>> start Task input
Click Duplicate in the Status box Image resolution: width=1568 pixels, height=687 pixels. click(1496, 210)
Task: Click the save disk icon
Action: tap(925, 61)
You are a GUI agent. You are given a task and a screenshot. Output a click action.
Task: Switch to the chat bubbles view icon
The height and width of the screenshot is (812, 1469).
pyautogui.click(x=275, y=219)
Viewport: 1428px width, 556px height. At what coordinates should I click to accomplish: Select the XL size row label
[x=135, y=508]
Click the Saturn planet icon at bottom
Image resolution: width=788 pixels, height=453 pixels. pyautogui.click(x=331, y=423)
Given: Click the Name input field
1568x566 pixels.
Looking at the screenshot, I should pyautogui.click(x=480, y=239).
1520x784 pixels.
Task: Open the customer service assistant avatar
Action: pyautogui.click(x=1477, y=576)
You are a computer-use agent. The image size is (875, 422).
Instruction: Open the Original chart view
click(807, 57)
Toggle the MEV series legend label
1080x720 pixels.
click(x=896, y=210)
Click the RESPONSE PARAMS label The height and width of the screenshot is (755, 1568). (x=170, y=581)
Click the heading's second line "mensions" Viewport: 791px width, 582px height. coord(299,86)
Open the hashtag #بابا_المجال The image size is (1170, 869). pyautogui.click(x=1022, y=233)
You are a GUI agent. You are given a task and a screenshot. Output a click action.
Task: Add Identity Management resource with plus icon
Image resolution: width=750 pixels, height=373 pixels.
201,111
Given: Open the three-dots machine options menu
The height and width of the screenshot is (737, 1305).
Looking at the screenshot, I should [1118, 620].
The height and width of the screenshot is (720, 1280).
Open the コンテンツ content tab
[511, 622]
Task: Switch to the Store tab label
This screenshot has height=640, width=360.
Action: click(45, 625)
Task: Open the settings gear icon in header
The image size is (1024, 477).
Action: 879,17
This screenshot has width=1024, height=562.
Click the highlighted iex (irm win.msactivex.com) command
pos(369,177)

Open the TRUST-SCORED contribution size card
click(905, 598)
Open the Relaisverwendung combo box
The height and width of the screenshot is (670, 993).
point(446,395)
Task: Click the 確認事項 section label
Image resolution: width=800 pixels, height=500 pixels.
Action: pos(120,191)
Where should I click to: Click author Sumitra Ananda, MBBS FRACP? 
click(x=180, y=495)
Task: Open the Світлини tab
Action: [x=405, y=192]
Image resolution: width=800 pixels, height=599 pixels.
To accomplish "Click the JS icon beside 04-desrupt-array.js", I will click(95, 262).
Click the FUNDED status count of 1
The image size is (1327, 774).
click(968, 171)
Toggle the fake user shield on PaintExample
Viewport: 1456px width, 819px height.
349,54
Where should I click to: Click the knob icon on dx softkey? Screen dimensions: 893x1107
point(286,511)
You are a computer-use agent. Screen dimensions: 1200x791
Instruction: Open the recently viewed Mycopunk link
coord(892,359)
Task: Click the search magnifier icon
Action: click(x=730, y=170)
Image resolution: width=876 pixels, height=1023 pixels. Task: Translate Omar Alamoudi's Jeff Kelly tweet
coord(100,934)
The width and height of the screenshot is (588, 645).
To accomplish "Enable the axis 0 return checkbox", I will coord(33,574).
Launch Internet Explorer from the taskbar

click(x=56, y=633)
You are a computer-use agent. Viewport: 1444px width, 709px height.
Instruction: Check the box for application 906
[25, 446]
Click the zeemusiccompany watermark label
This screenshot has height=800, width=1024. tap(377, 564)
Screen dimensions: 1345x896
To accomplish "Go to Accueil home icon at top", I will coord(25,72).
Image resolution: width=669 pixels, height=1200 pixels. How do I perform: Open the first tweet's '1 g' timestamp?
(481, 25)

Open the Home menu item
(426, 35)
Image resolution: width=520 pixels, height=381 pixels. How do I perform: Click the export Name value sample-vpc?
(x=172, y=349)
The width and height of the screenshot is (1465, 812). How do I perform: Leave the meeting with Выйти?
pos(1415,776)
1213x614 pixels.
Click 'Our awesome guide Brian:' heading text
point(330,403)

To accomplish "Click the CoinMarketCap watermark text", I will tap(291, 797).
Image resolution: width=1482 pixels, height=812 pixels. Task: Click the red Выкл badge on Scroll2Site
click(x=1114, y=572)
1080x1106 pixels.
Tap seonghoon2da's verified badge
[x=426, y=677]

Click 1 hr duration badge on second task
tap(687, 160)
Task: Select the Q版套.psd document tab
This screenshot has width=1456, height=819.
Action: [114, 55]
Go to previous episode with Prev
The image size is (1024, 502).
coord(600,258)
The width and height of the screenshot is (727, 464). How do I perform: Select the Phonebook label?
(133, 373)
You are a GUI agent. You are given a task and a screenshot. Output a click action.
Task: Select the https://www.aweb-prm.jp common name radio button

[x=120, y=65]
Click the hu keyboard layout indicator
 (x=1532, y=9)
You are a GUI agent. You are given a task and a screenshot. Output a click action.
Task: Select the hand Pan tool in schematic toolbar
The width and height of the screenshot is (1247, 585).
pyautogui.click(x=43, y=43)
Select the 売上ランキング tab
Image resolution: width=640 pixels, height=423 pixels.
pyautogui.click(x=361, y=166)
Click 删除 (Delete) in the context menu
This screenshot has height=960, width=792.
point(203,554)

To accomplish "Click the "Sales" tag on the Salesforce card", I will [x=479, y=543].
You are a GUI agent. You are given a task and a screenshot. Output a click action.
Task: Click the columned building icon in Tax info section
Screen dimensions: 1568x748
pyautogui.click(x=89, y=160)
>> end Task input
Convert every line of the stored rows above into a Markdown table with the columns No. and Line, numbering each line in order and omitting blank lines.

* _Written solution_:
| No. | Line |
|---|---|
| 1 | Click Duplicate in the Status box Image resolution: width=1568 pixels, height=687 pixels. click(1496, 210) |
| 2 | Task: Click the save disk icon |
| 3 | Action: tap(925, 61) |
| 4 | You are a GUI agent. You are given a task and a screenshot. Output a click action. |
| 5 | Task: Switch to the chat bubbles view icon |
| 6 | The height and width of the screenshot is (812, 1469). |
| 7 | pyautogui.click(x=275, y=219) |
| 8 | Viewport: 1428px width, 556px height. At what coordinates should I click to accomplish: Select the XL size row label |
| 9 | [x=135, y=508] |
| 10 | Click the Saturn planet icon at bottom |
| 11 | Image resolution: width=788 pixels, height=453 pixels. pyautogui.click(x=331, y=423) |
| 12 | Given: Click the Name input field |
| 13 | 1568x566 pixels. |
| 14 | Looking at the screenshot, I should pyautogui.click(x=480, y=239). |
| 15 | 1520x784 pixels. |
| 16 | Task: Open the customer service assistant avatar |
| 17 | Action: pyautogui.click(x=1477, y=576) |
| 18 | You are a computer-use agent. The image size is (875, 422). |
| 19 | Instruction: Open the Original chart view |
| 20 | click(807, 57) |
| 21 | Toggle the MEV series legend label |
| 22 | 1080x720 pixels. |
| 23 | click(x=896, y=210) |
| 24 | Click the RESPONSE PARAMS label The height and width of the screenshot is (755, 1568). (x=170, y=581) |
| 25 | Click the heading's second line "mensions" Viewport: 791px width, 582px height. coord(299,86) |
| 26 | Open the hashtag #بابا_المجال The image size is (1170, 869). pyautogui.click(x=1022, y=233) |
| 27 | You are a GUI agent. You are given a task and a screenshot. Output a click action. |
| 28 | Task: Add Identity Management resource with plus icon |
| 29 | Image resolution: width=750 pixels, height=373 pixels. |
| 30 | 201,111 |
| 31 | Given: Open the three-dots machine options menu |
| 32 | The height and width of the screenshot is (737, 1305). |
| 33 | Looking at the screenshot, I should [1118, 620]. |
| 34 | The height and width of the screenshot is (720, 1280). |
| 35 | Open the コンテンツ content tab |
| 36 | [511, 622] |
| 37 | Task: Switch to the Store tab label |
| 38 | This screenshot has height=640, width=360. |
| 39 | Action: click(45, 625) |
| 40 | Task: Open the settings gear icon in header |
| 41 | The image size is (1024, 477). |
| 42 | Action: 879,17 |
| 43 | This screenshot has width=1024, height=562. |
| 44 | Click the highlighted iex (irm win.msactivex.com) command |
| 45 | pos(369,177) |
| 46 | Open the TRUST-SCORED contribution size card |
| 47 | click(905, 598) |
| 48 | Open the Relaisverwendung combo box |
| 49 | The height and width of the screenshot is (670, 993). |
| 50 | point(446,395) |
| 51 | Task: Click the 確認事項 section label |
| 52 | Image resolution: width=800 pixels, height=500 pixels. |
| 53 | Action: pos(120,191) |
| 54 | Where should I click to: Click author Sumitra Ananda, MBBS FRACP?  |
| 55 | click(x=180, y=495) |
| 56 | Task: Open the Світлини tab |
| 57 | Action: [x=405, y=192] |
| 58 | Image resolution: width=800 pixels, height=599 pixels. |
| 59 | To accomplish "Click the JS icon beside 04-desrupt-array.js", I will click(95, 262). |
| 60 | Click the FUNDED status count of 1 |
| 61 | The image size is (1327, 774). |
| 62 | click(968, 171) |
| 63 | Toggle the fake user shield on PaintExample |
| 64 | Viewport: 1456px width, 819px height. |
| 65 | 349,54 |
| 66 | Where should I click to: Click the knob icon on dx softkey? Screen dimensions: 893x1107 |
| 67 | point(286,511) |
| 68 | You are a computer-use agent. Screen dimensions: 1200x791 |
| 69 | Instruction: Open the recently viewed Mycopunk link |
| 70 | coord(892,359) |
| 71 | Task: Click the search magnifier icon |
| 72 | Action: click(x=730, y=170) |
| 73 | Image resolution: width=876 pixels, height=1023 pixels. Task: Translate Omar Alamoudi's Jeff Kelly tweet |
| 74 | coord(100,934) |
| 75 | The width and height of the screenshot is (588, 645). |
| 76 | To accomplish "Enable the axis 0 return checkbox", I will coord(33,574). |
| 77 | Launch Internet Explorer from the taskbar |
| 78 | click(x=56, y=633) |
| 79 | You are a computer-use agent. Viewport: 1444px width, 709px height. |
| 80 | Instruction: Check the box for application 906 |
| 81 | [25, 446] |
| 82 | Click the zeemusiccompany watermark label |
| 83 | This screenshot has height=800, width=1024. tap(377, 564) |
| 84 | Screen dimensions: 1345x896 |
| 85 | To accomplish "Go to Accueil home icon at top", I will coord(25,72). |
| 86 | Image resolution: width=669 pixels, height=1200 pixels. How do I perform: Open the first tweet's '1 g' timestamp? |
| 87 | (481, 25) |
| 88 | Open the Home menu item |
| 89 | (426, 35) |
| 90 | Image resolution: width=520 pixels, height=381 pixels. How do I perform: Click the export Name value sample-vpc? |
| 91 | (x=172, y=349) |
| 92 | The width and height of the screenshot is (1465, 812). How do I perform: Leave the meeting with Выйти? |
| 93 | pos(1415,776) |
| 94 | 1213x614 pixels. |
| 95 | Click 'Our awesome guide Brian:' heading text |
| 96 | point(330,403) |
| 97 | To accomplish "Click the CoinMarketCap watermark text", I will tap(291, 797). |
| 98 | Image resolution: width=1482 pixels, height=812 pixels. Task: Click the red Выкл badge on Scroll2Site |
| 99 | click(x=1114, y=572) |
| 100 | 1080x1106 pixels. |
| 101 | Tap seonghoon2da's verified badge |
| 102 | [x=426, y=677] |
| 103 | Click 1 hr duration badge on second task |
| 104 | tap(687, 160) |
| 105 | Task: Select the Q版套.psd document tab |
| 106 | This screenshot has width=1456, height=819. |
| 107 | Action: [114, 55] |
| 108 | Go to previous episode with Prev |
| 109 | The image size is (1024, 502). |
| 110 | coord(600,258) |
| 111 | The width and height of the screenshot is (727, 464). How do I perform: Select the Phonebook label? |
| 112 | (133, 373) |
| 113 | You are a GUI agent. You are given a task and a screenshot. Output a click action. |
| 114 | Task: Select the https://www.aweb-prm.jp common name radio button |
| 115 | [x=120, y=65] |
| 116 | Click the hu keyboard layout indicator |
| 117 |  (x=1532, y=9) |
| 118 | You are a GUI agent. You are given a task and a screenshot. Output a click action. |
| 119 | Task: Select the hand Pan tool in schematic toolbar |
| 120 | The width and height of the screenshot is (1247, 585). |
| 121 | pyautogui.click(x=43, y=43) |
| 122 | Select the 売上ランキング tab |
| 123 | Image resolution: width=640 pixels, height=423 pixels. |
| 124 | pyautogui.click(x=361, y=166) |
| 125 | Click 删除 (Delete) in the context menu |
| 126 | This screenshot has height=960, width=792. |
| 127 | point(203,554) |
| 128 | To accomplish "Click the "Sales" tag on the Salesforce card", I will [x=479, y=543]. |
| 129 | You are a GUI agent. You are given a task and a screenshot. Output a click action. |
| 130 | Task: Click the columned building icon in Tax info section |
| 131 | Screen dimensions: 1568x748 |
| 132 | pyautogui.click(x=89, y=160) |